| WHAT NEEDS TO BE DONE |
According to the text on the agricultural society's work, how much money was sent abroad for agricultural books and periodicals?
***** TEXT EXTRACT
The introduction of new seeds and plants, and of extended information respecting agriculture, has received a large share of consideration. Several boxes of seeds have been received and gratuitously distributed, and the amount of two hundred and seventy dollars has been sent abroad for agricultural books and periodicals. Some of these works are on their way, while others, of much value, have already arrived, and are now in the hands of our corresponding secretary.

One of the most important interests under the care of the society, is that of grazing. Our high lands are peculiarly well adapted to pasturage ; and I doubt if the graziers in any part of the world have been more successful than in these islands. With no winters to contend against, their labors are comparatively light—the increase of their flocks certain and rapid--and the owner of a small herd is sure, with a reasonable degree of care and attention, to become wealthy in a few years. Beyond question the raising of cattle, bas, thus far, been the most successful pursuit connected with the soil, yet undertaken in the islands. The several members of our committees on neat cattle, horses, sheep and swine, have made creditable exertions to improve our stock, by the purchase of animals imported from the British Colonies and the United States, and, I trust, our exhibition of animals will show, with some success. It is a source of great pleasure to me to be able to say, that some of our best graziers have begun to introduce the English and American system of penning and domesticating our cattle, and training them for labor and the dairy. This is the commencement of a must desirable reform, and I hope ere many years, to witness the entire abolition of the brutal old Spanish system, of hunting our cattle to death with the horse and lasso. Another great evil, in connection with this subject, both as it regards graziers and planters, is the overstocking of our pastures, and the almost universal want of fences. Instead of keeping our herds reduced to a reasonable number, they are in some instances allowed to increase to an alarming extent, and thousands of half-starved creatures are seen ranging over the country destroying everything within their reach. All interests suffer from this evil, and he who shall discover a remedy by introducing some cheap and durable fence, or otherwise, will prove a public benefactor.

The Legislature has responded to our call for assistance, by granting us a portion of the fort lands in the vicinity of Honolulu, not to exceed

fifty acres, for a public nursery for plants; and by appropriating a sum for premiums equal to that raised by the society ; provided, however, that not more than five hundred dollars shall be drawn from the Treasury for this purpose in any one year. This liberality on the part of the government, deserves our thanks, and we must not suffer these benefits to go unimproved. A public nursery, where new and valuable plants could be raised and sold, or gratuitously distributed, would be a great blessing to this country ; and I doubt not, but we shall be able to procure the services of some person to undertake the enterprise, by giving him the use and profits of fifty acres of land in the immediate vicinity of our great market.
**********
***** DATA PROVIDED
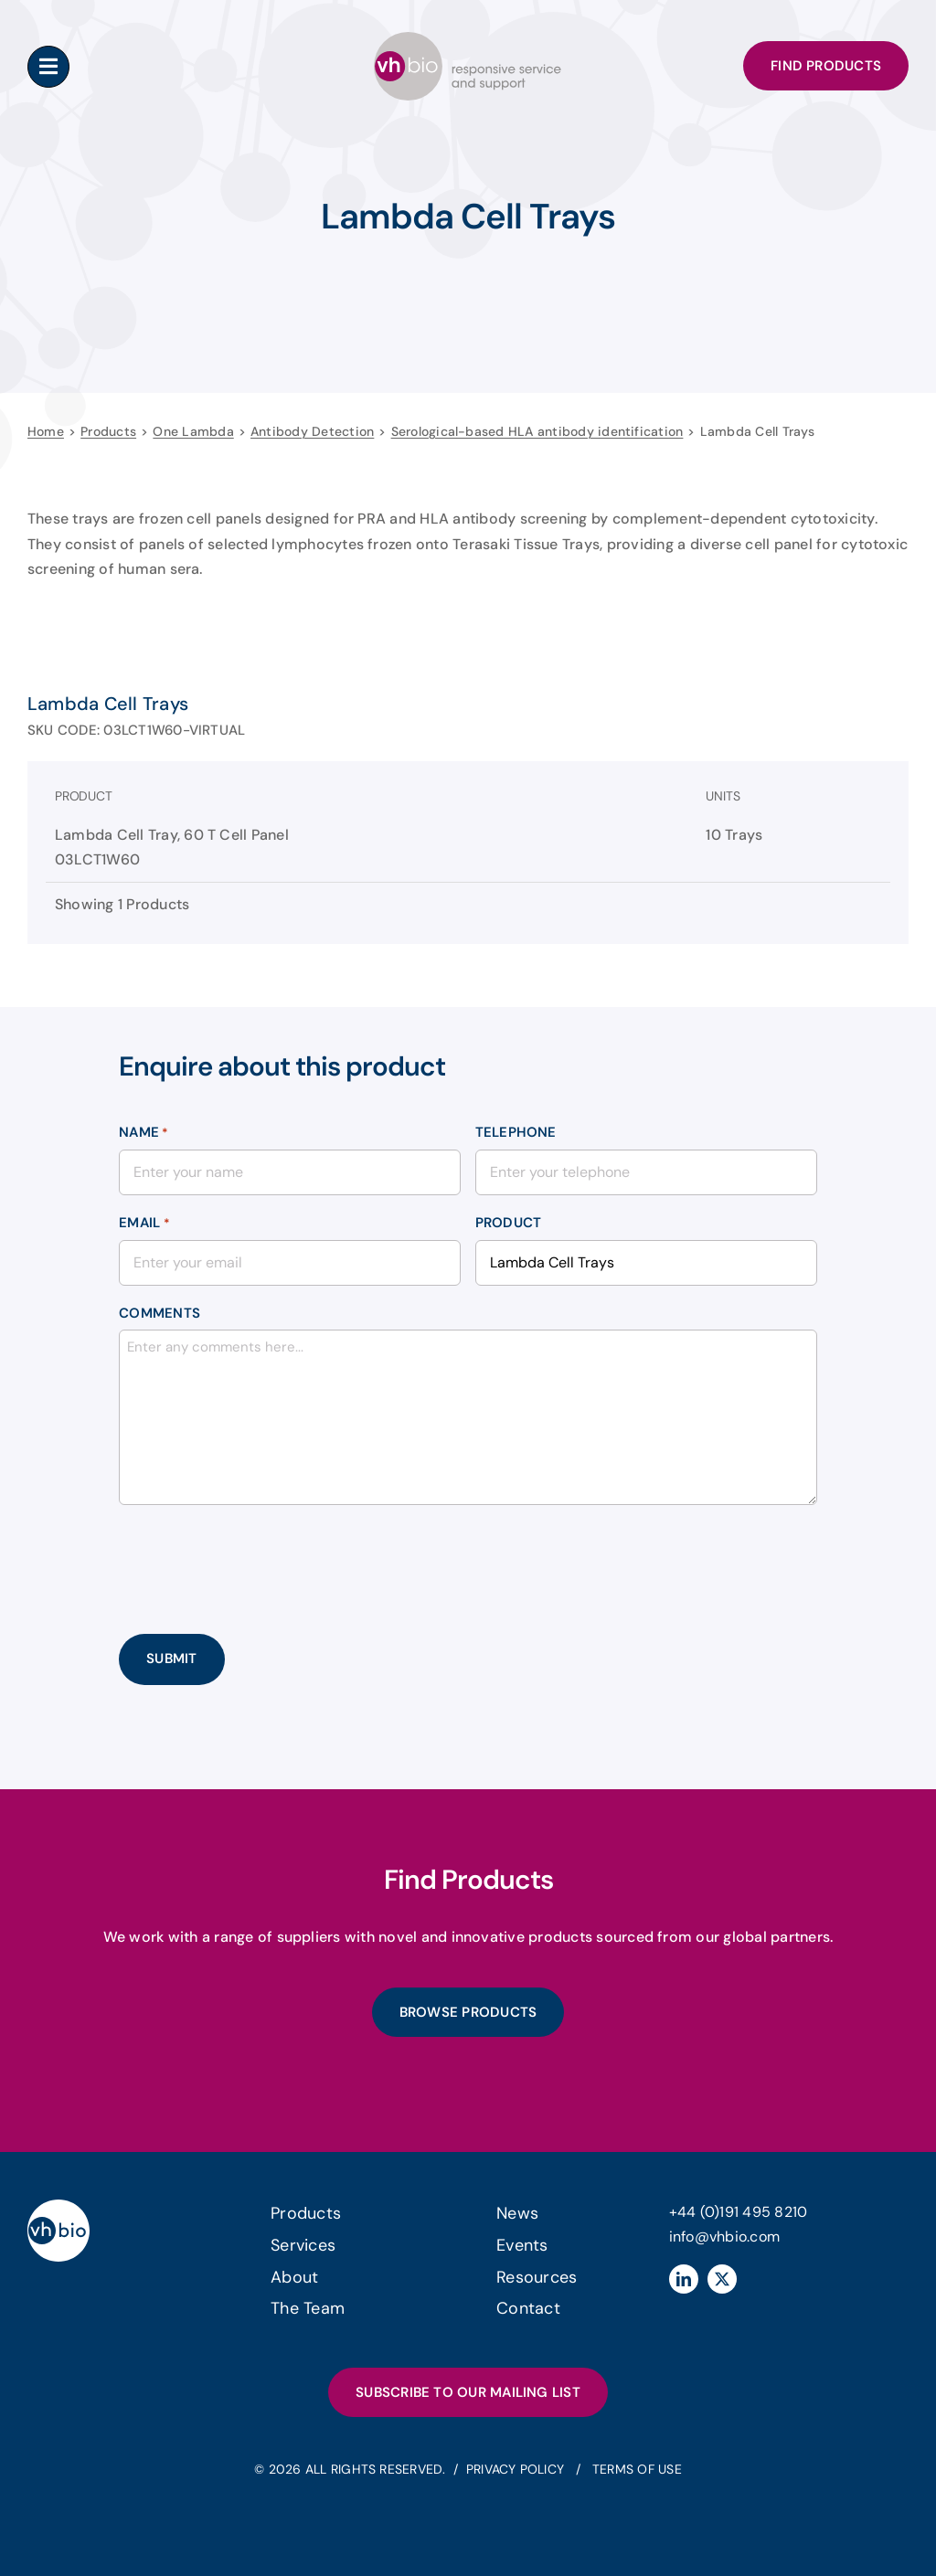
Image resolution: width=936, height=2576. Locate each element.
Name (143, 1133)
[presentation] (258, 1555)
**********
| SOLVED PROBLEM |
Two hundred and seventy dollars.